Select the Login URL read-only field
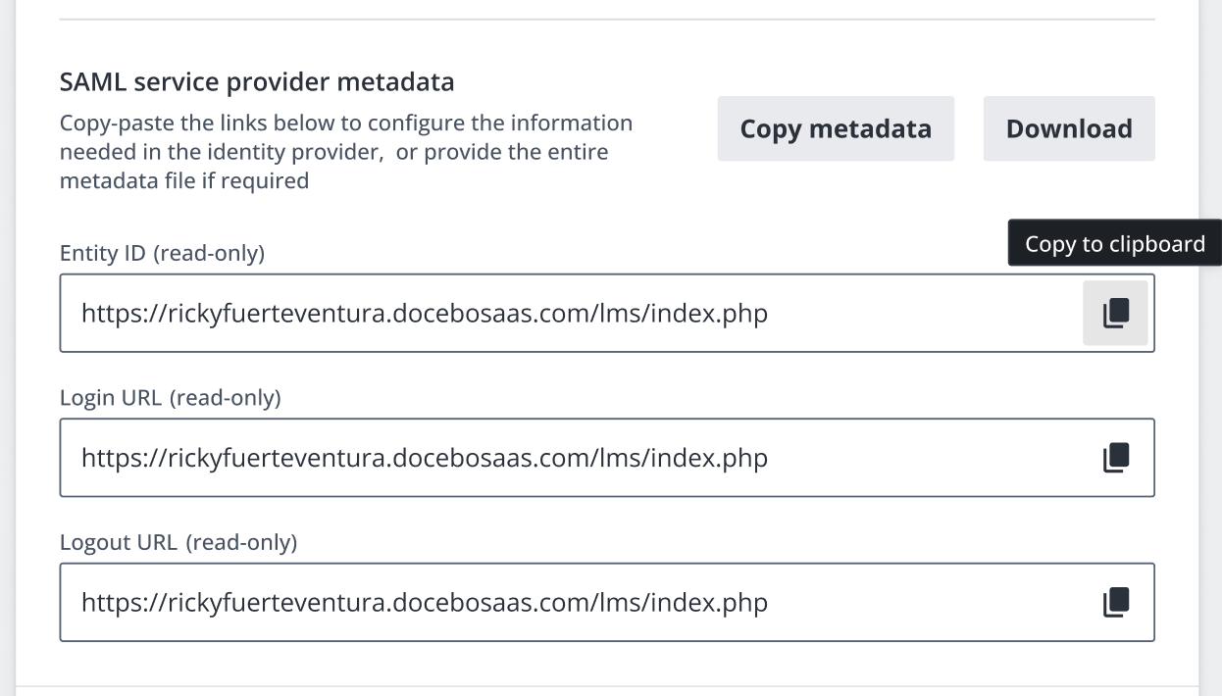Image resolution: width=1222 pixels, height=696 pixels. 569,458
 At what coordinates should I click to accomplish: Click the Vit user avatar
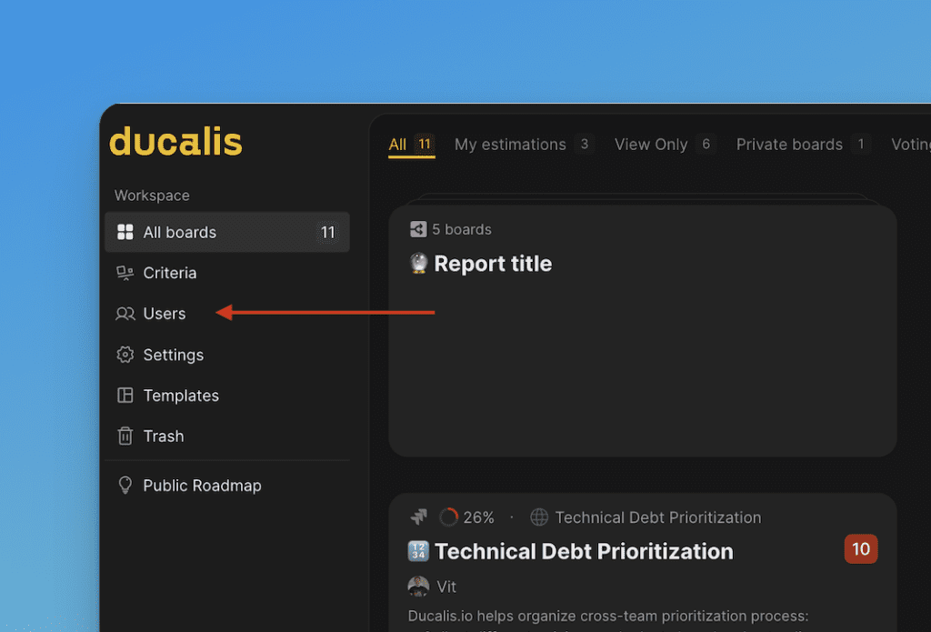point(418,587)
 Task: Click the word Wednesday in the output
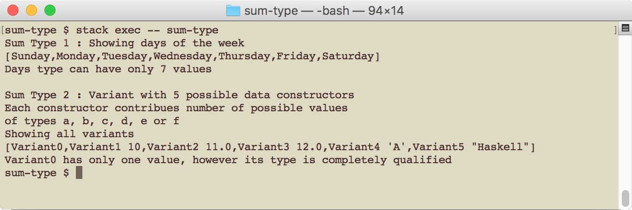pos(183,56)
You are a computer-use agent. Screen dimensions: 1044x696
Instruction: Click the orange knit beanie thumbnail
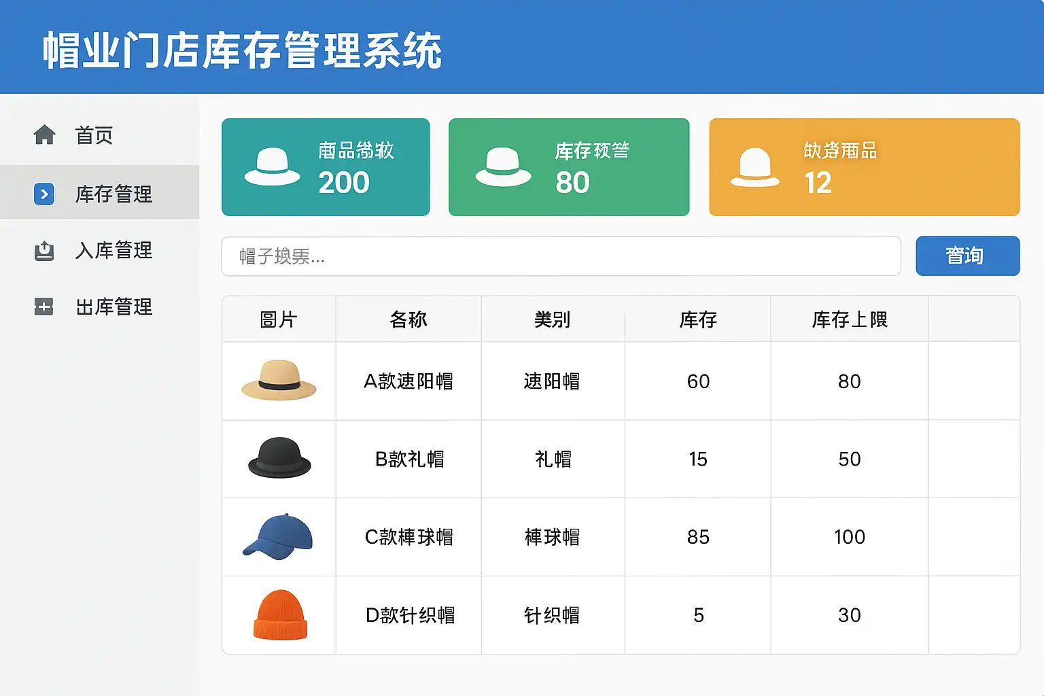click(280, 614)
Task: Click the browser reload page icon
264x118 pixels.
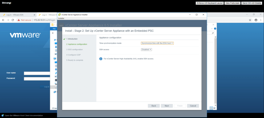Action: (x=13, y=20)
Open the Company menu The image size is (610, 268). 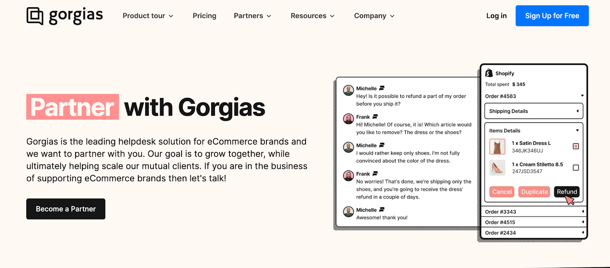coord(374,16)
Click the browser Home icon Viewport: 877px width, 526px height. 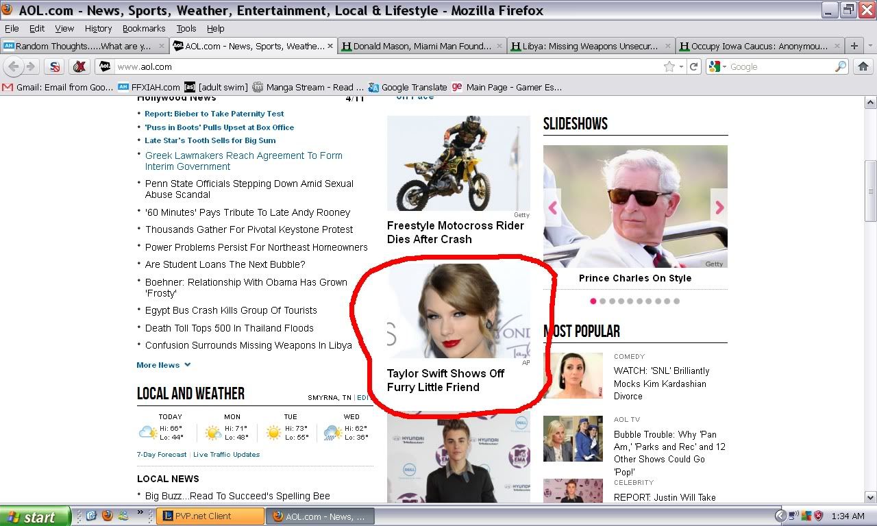click(x=863, y=66)
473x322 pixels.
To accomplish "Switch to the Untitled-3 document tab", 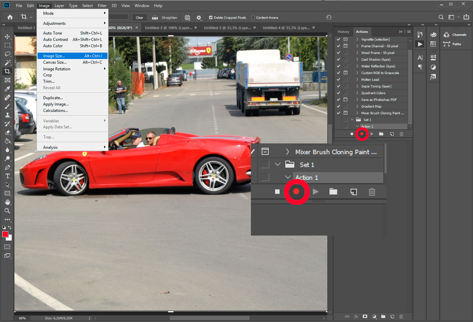I will coord(227,27).
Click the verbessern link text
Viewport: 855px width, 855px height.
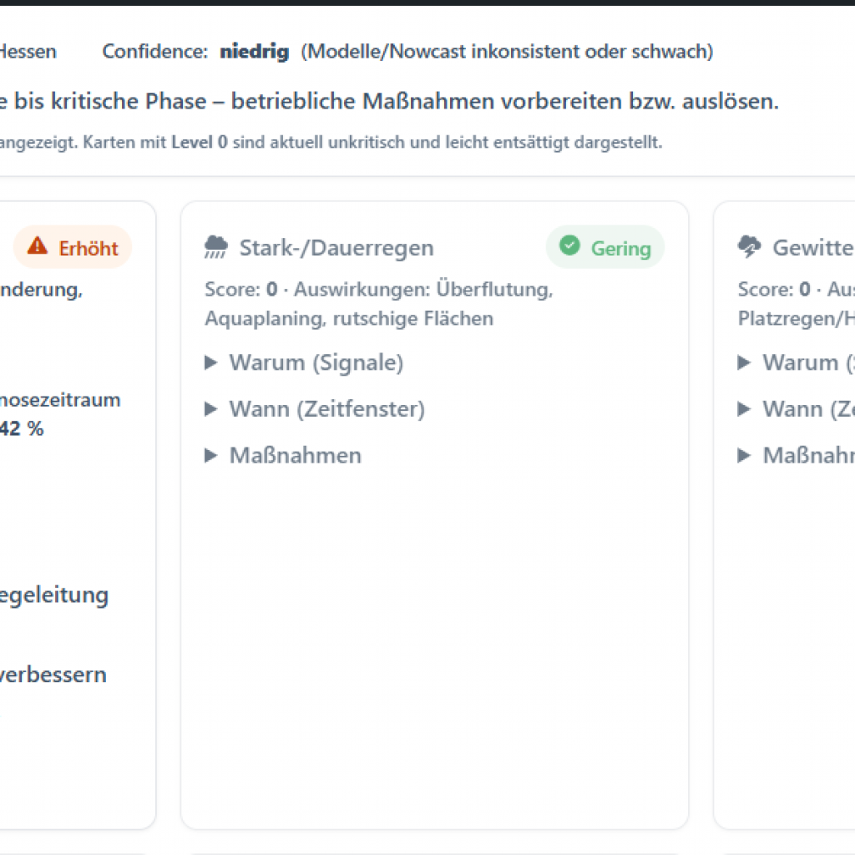(x=52, y=675)
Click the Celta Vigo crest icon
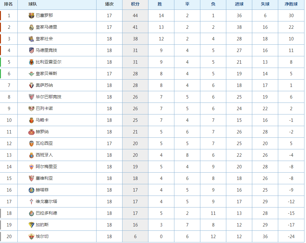The width and height of the screenshot is (306, 243). point(31,202)
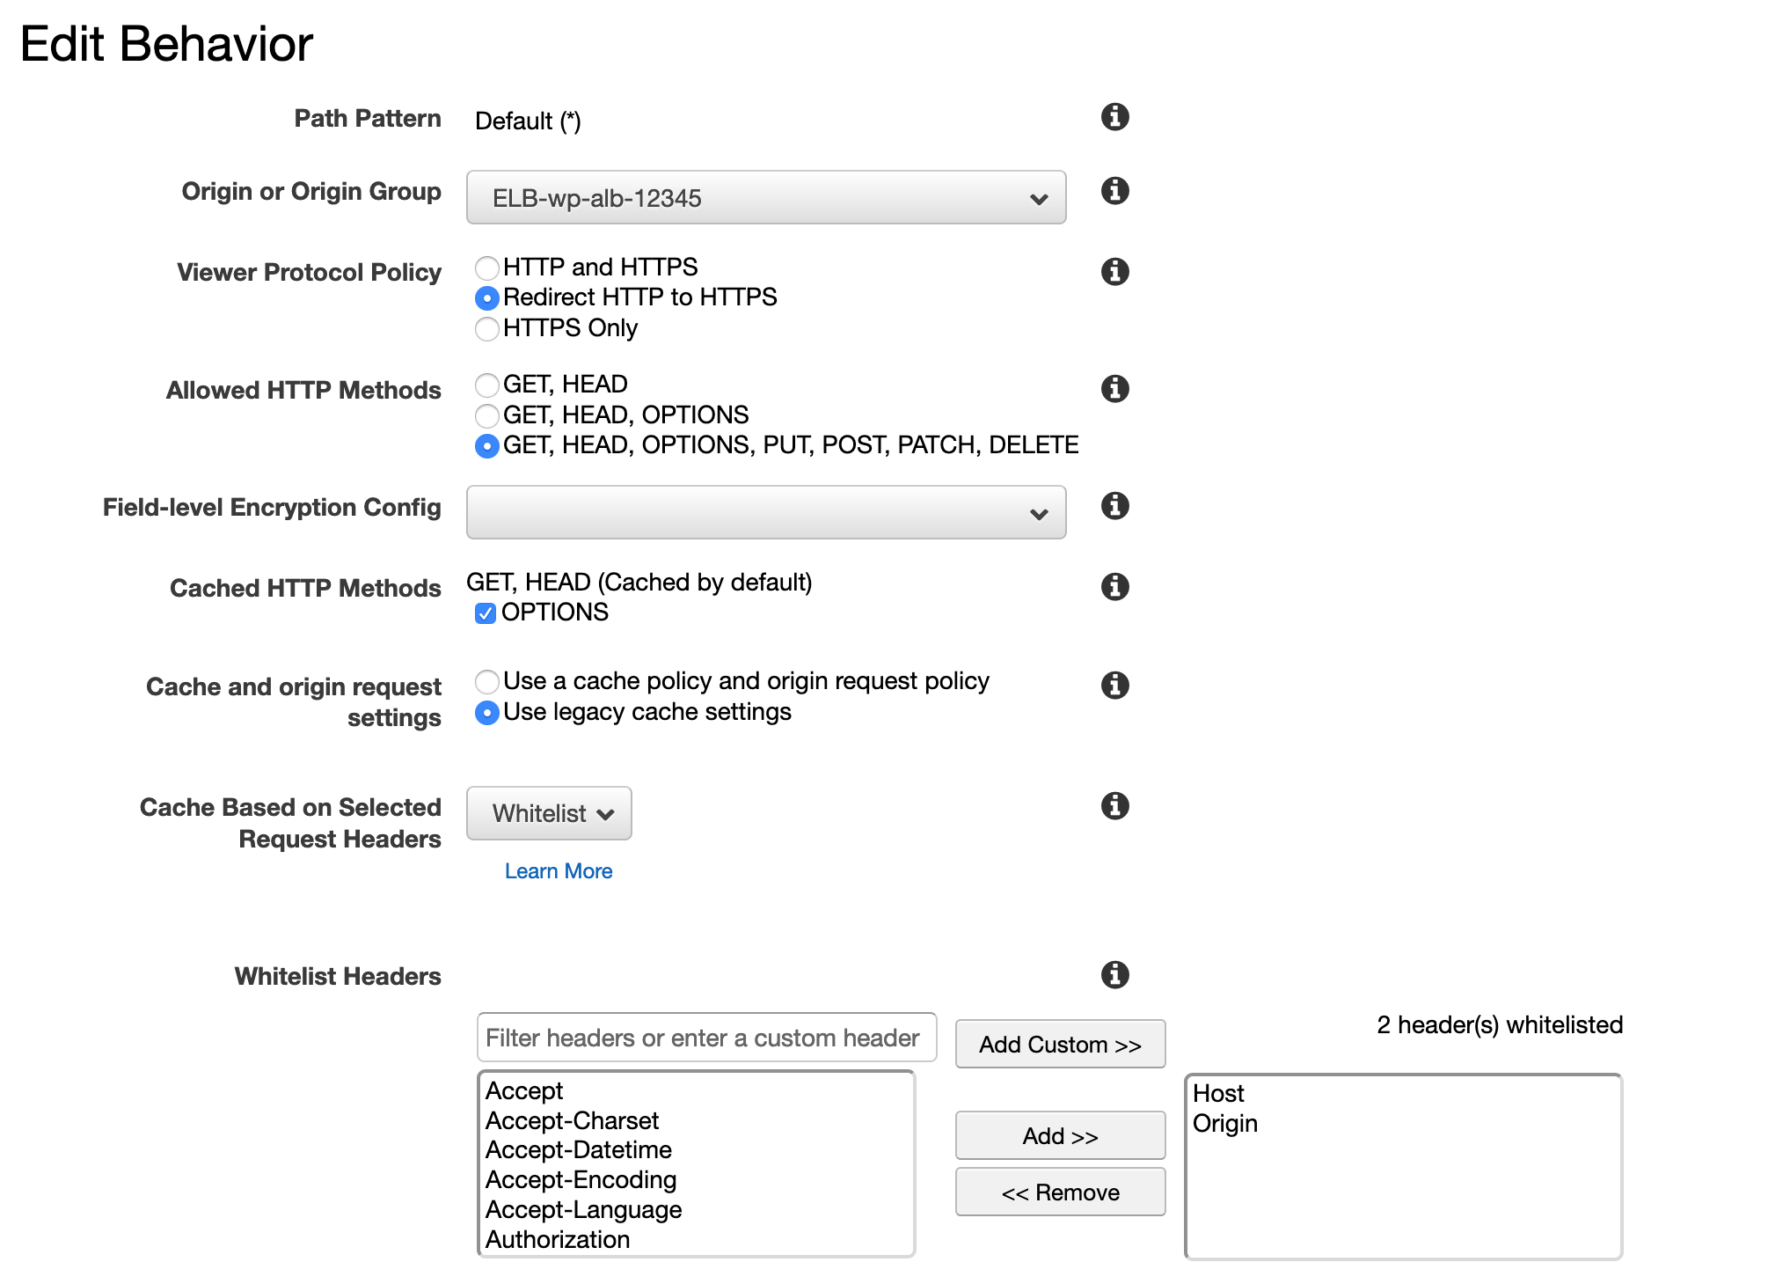Open the Origin or Origin Group dropdown
Image resolution: width=1768 pixels, height=1262 pixels.
pyautogui.click(x=765, y=198)
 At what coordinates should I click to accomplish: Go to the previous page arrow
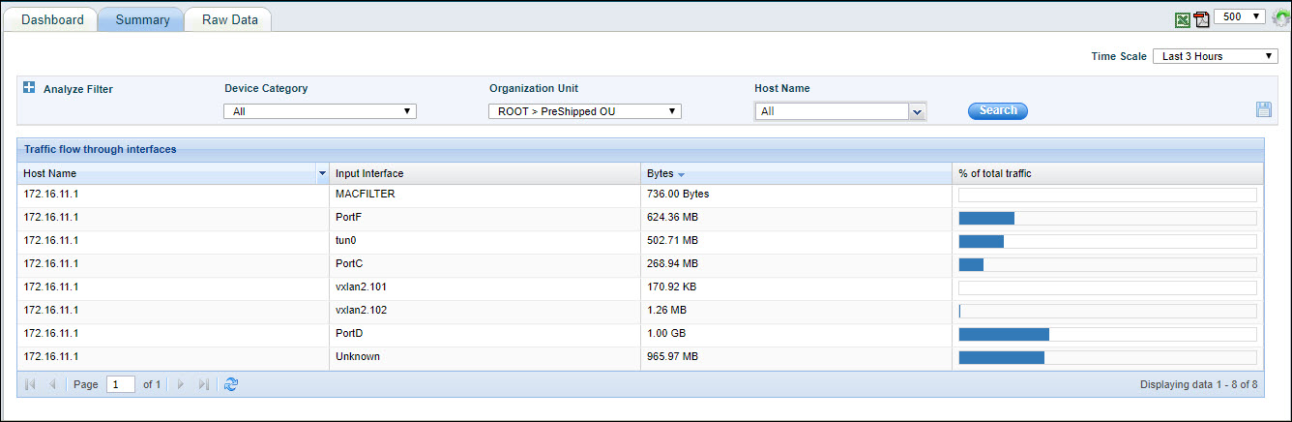(52, 384)
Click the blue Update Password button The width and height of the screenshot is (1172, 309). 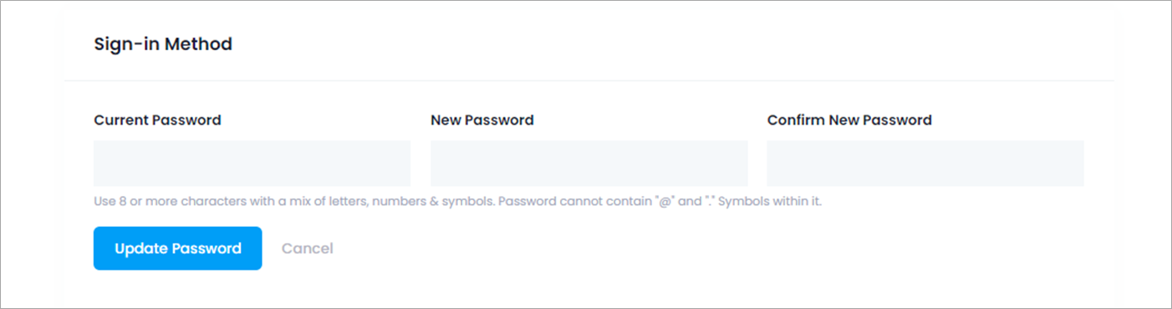click(178, 249)
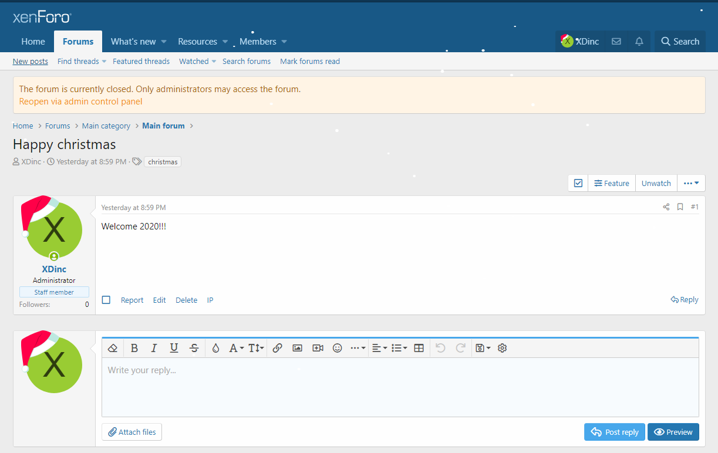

------

Assignment:
After dropping the pictures, please set down the lines from the beginning of the listing through the line containing "You are a computer-use", both included, exactly as they stand.

Response:
Select the Login URL read-only field
Image resolution: width=1222 pixels, height=696 pixels. 569,458
 At what coordinates should I click to accomplish: Click the Vit user avatar
point(418,587)
 Task: Click the word Wednesday in the output
pos(183,56)
You are a computer-use agent. Screen dimensions: 1044x696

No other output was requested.